Dem vereinten Land ist keine vereinte Literatur zu wünschen, es wäre denn, der allmächtige Gregar-Instinkt (Herdentrieb) siege auch da. Die deutschsprachige Literatur verdankt den deutschsprachigen Minderheiten wesentliche Impulse: Vielleicht hält sich das vereinte Deutschland eine schreibende deutsche Minderheit?

Die deutsche Literatur, denke ich, kommt fortan verstärkt ins internationale Schaufenster. Ihre Tugenden werden etwas größer, ihre Schwächen etwas weniger verzeihbar. Ein kluger Blick nach Osten schlägt bei manchen deutschen Schreibenden vielleicht zu Buche: Dort ist das Temperament, dort ist die Monomanie, dort ist die wild kontrollierte Fantastik, dort ist die ergrimmte Stil-Hitze zu Hause. Das mag übertrieben klingen und gar falsch sein. Man weiß, was ich meine –

Vielleicht sollten wir jetzt bald einmal aufhören, dieses Land wie etwas auf einem Prüfstand zu beobachten. Diese Beobachtungshaltung produziert Phänomene. Von Deutschland ist nichts anderes zu erwarten als von jedem anderen Land. Die einen werden ihr Geld damit verdienen, daß sie es schmähen, die anderen damit, daß sie es preisen. Und beide werden so recht haben, wie man beim Schmähen und Preisen recht haben kann. Wir werden unsere Links- und unsere Rechtsextremisten haben.
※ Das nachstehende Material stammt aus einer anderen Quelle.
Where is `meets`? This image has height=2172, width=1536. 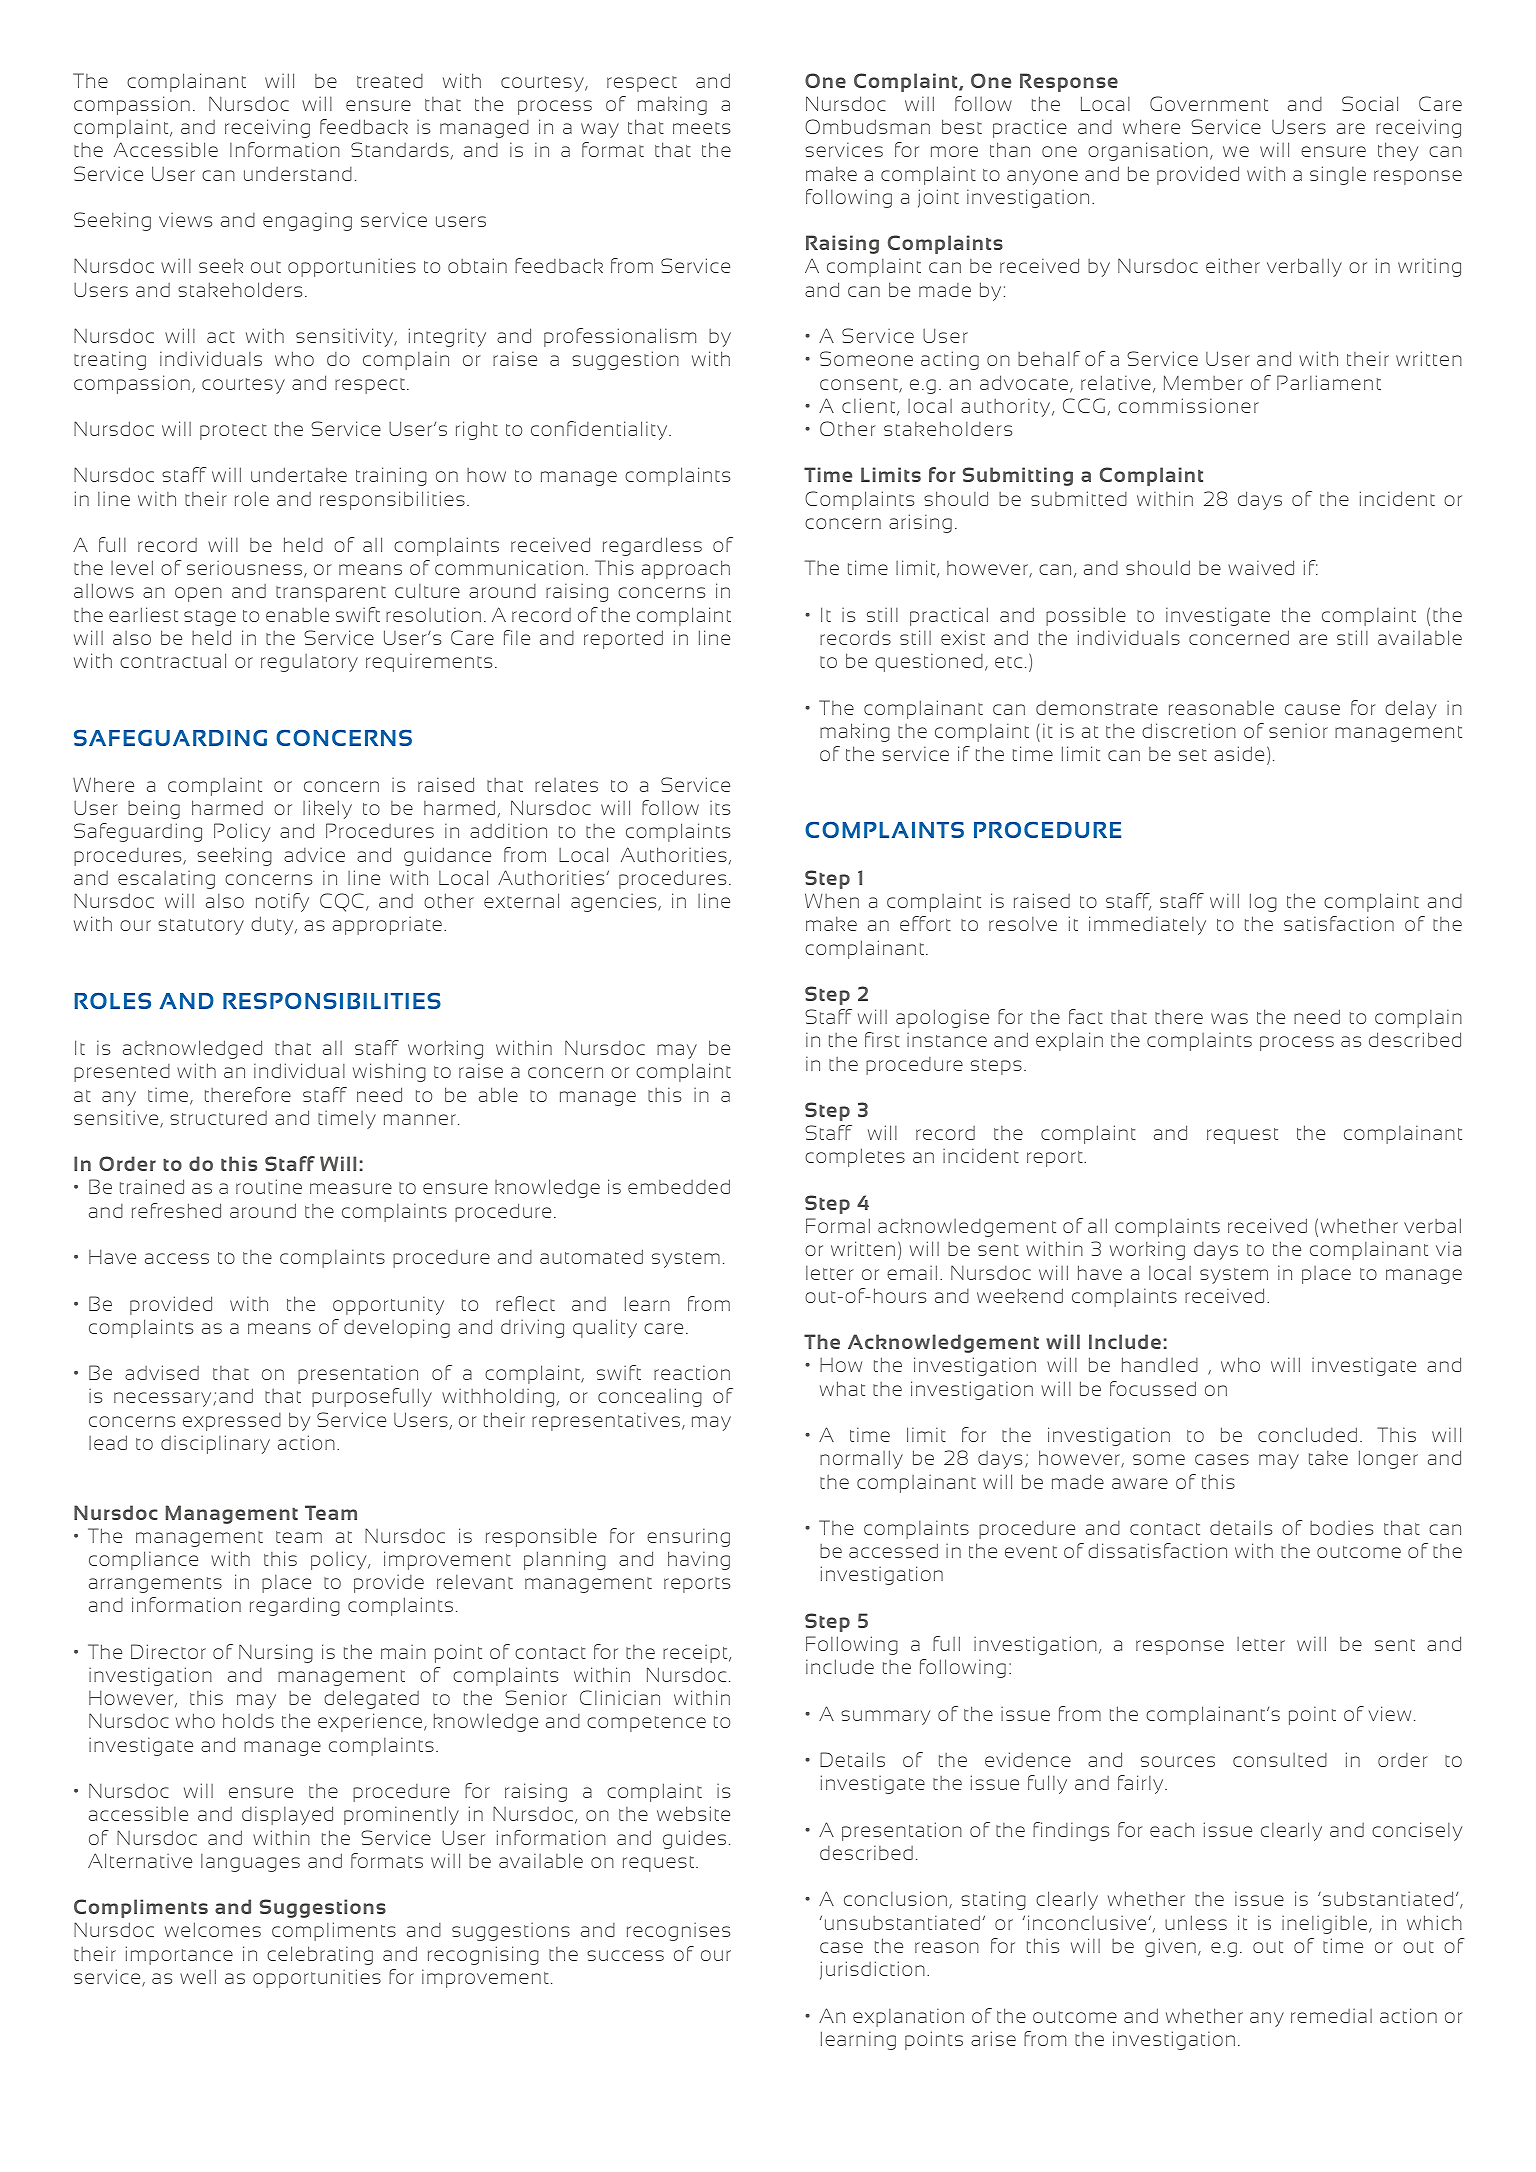
meets is located at coordinates (701, 128).
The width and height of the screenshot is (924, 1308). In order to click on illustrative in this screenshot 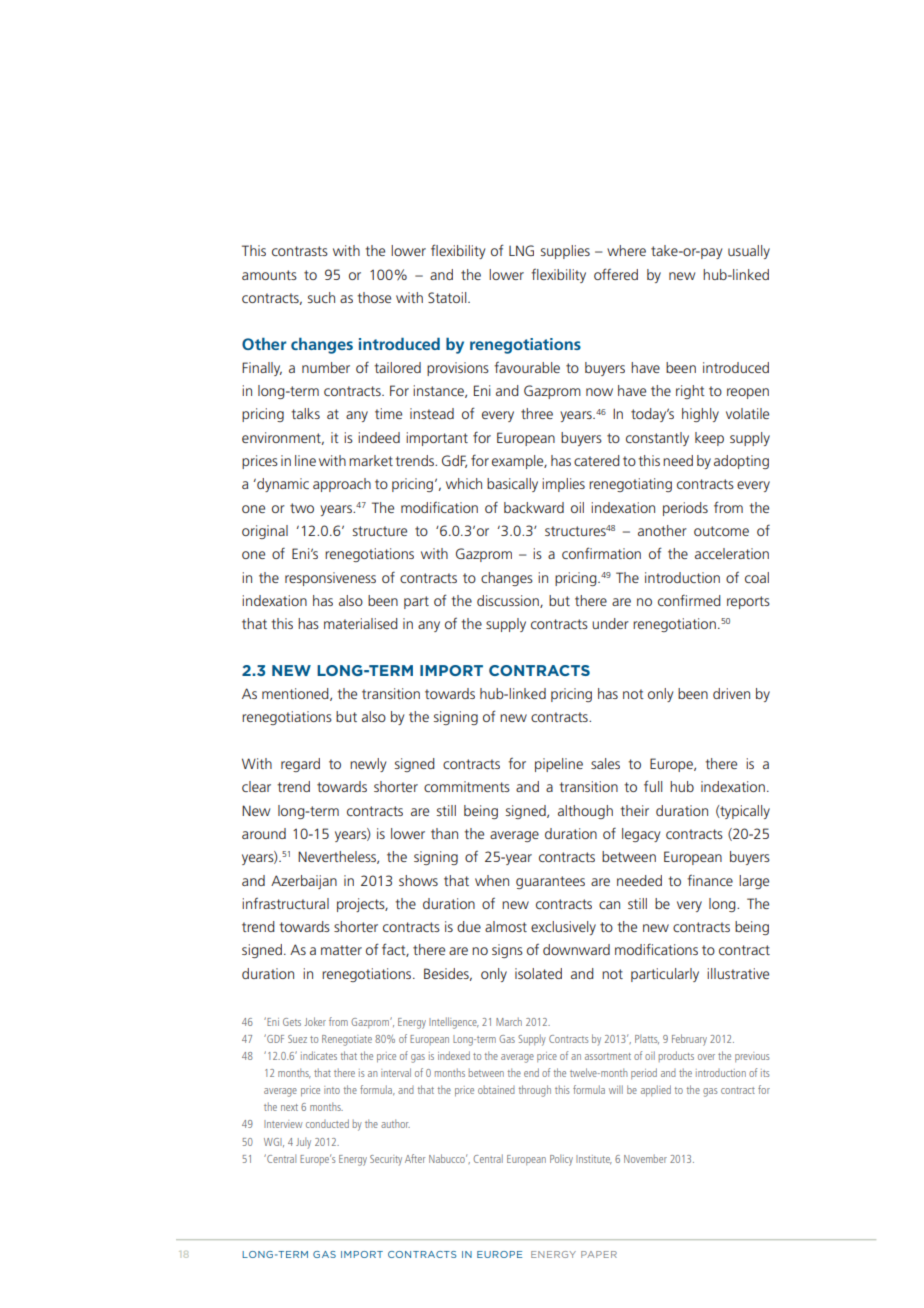, I will do `click(738, 973)`.
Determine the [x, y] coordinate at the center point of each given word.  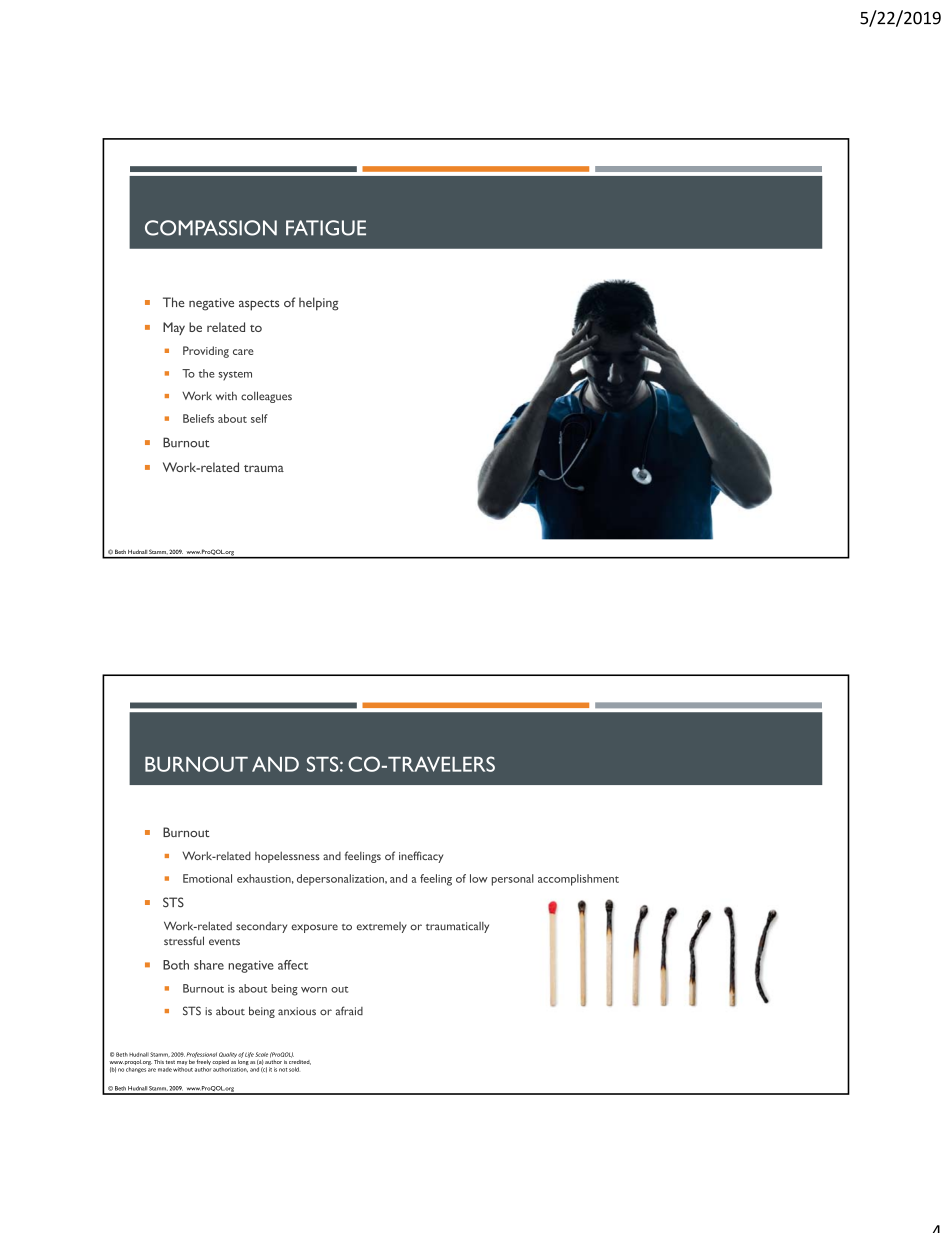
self [259, 418]
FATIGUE [326, 228]
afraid [349, 1011]
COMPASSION [211, 228]
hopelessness [287, 857]
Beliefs [198, 418]
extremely [382, 927]
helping [318, 304]
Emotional [207, 878]
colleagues [266, 397]
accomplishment [578, 880]
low [479, 878]
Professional [202, 1055]
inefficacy [421, 857]
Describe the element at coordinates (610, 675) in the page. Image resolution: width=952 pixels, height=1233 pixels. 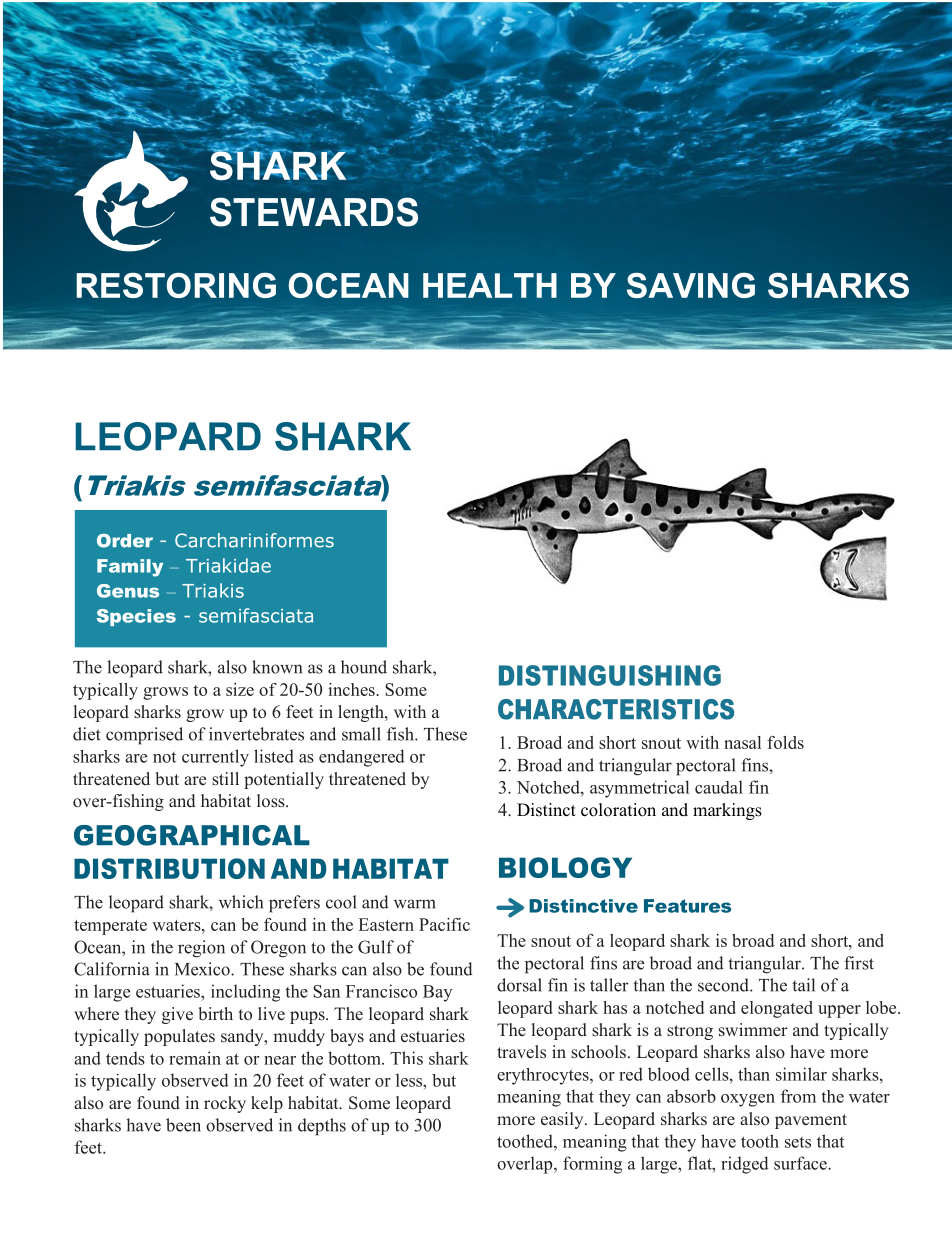
I see `DISTINGUISHING` at that location.
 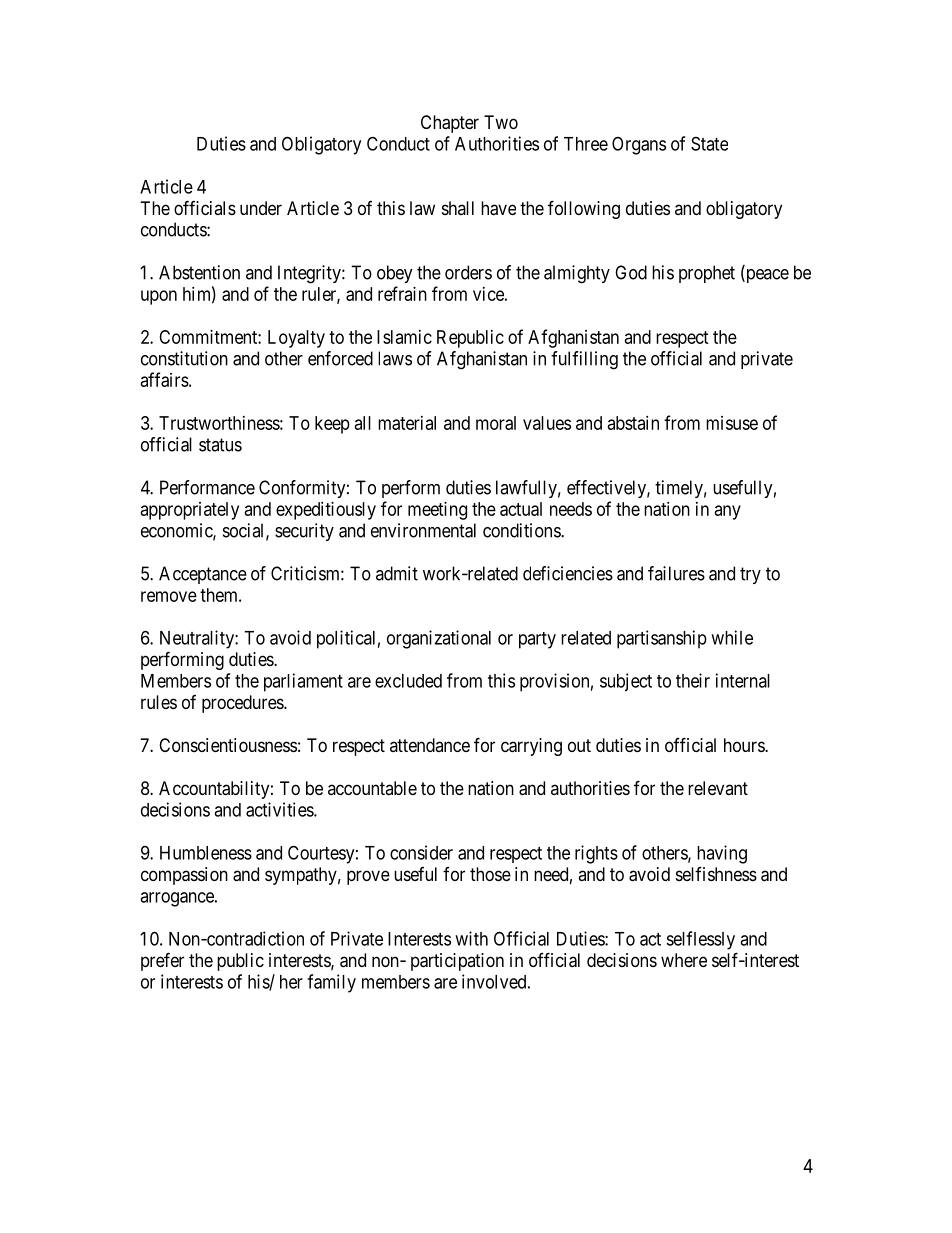 I want to click on status, so click(x=220, y=445).
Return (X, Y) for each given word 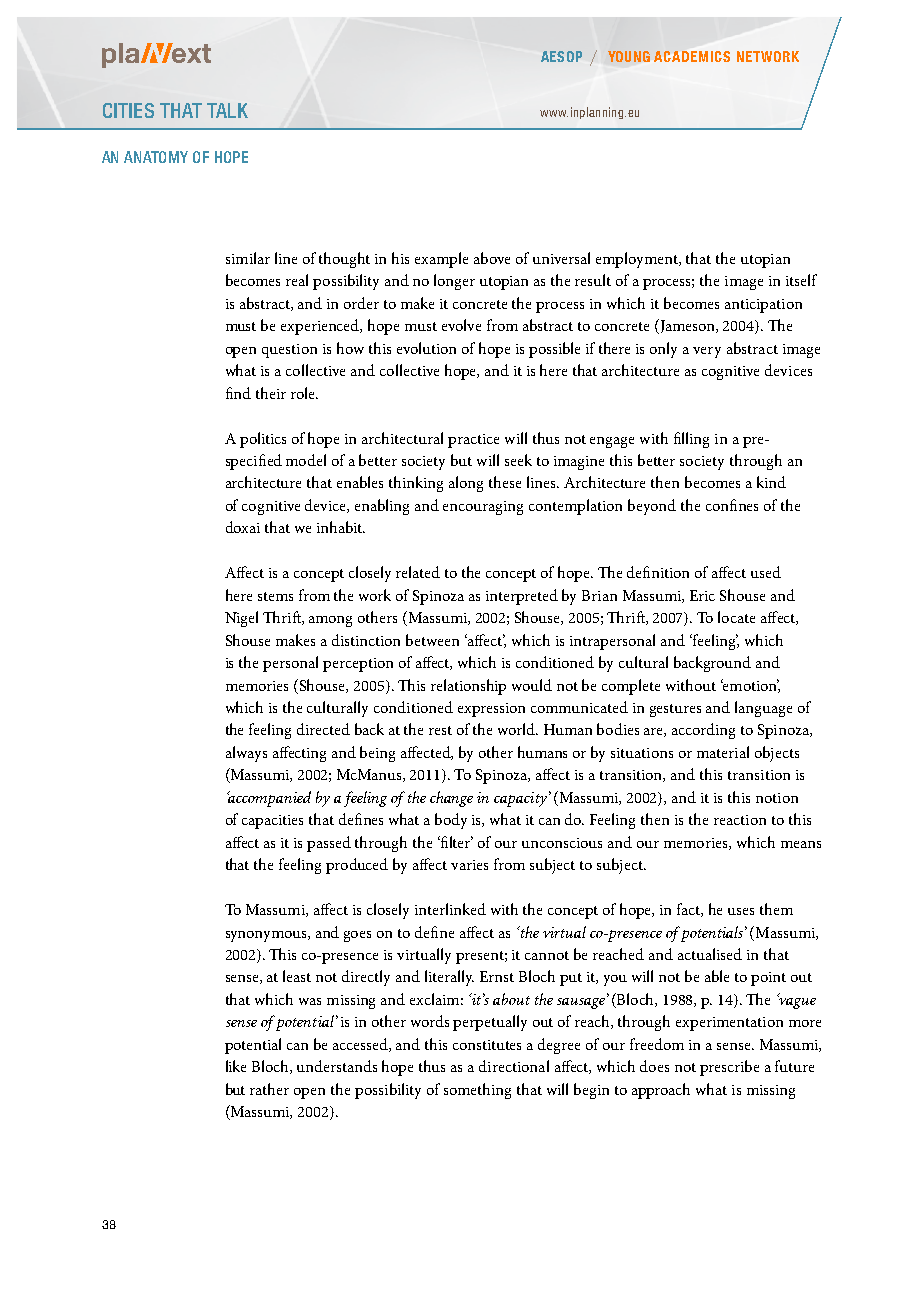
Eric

Deutschland wird wahrscheinlich nicht beliebter sein, als die BRD und die DDR es waren. Woher auch? Man lebt da verhältnismäßig katastrophenarm, verhältnismäßig anständig, verhältnismäßig sicher und nicht viel ungerechter als irgendwo anders. Aber gerade dieses mittlere Gelingen reizt den Reizbaren. Aber ein Land muß wohl dafür sorgen, daß sich die meisten dem pursuit of happiness widmen können. Nicht jeder kann sein Glück in Verzweiflung machen. Ganze Kulturen der Verachtung hat Amerika provoziert durch seinen Willen zum Glück. Aber verglichen mit Deutschland ist Amerika ein faszinierend romantisch-böses Chaos-Land. Deutschland ist AOK. Der Gerechtigkeitsleyel steigt und steigt. Moralisten schäumen ins Gegenstandslose. Das verzeihen sie nie. Ich bin immer noch sehr froh, daß die DDR-Bevölkerung sich für die Vereinigung entschieden hat. Daß dieses fabelhafte Geschehen in ein Wahljahr fällt, heißt nicht, daß die Opposition bis zur Selbstverblendung dagegen sein müßte. Das Ganze ist mehr als die Summe der Parteien. Ich kann diese demokratischste Entwicklung der ganzen deutschen Geschichte nicht Zwangsvereinigung nennen. Aber ich finde nicht, daß wir etwas Besonderes erwarten dürften. Soll doch jeder etwas von sich erwarten statt von Deutschland. Deutschland ist nicht dazu da, meine Probleme zu lösen. Auch nicht die des Patrick Süskind. Muß er deshalb Augstein, der anderer Meinung ist, frühvergreist nennen?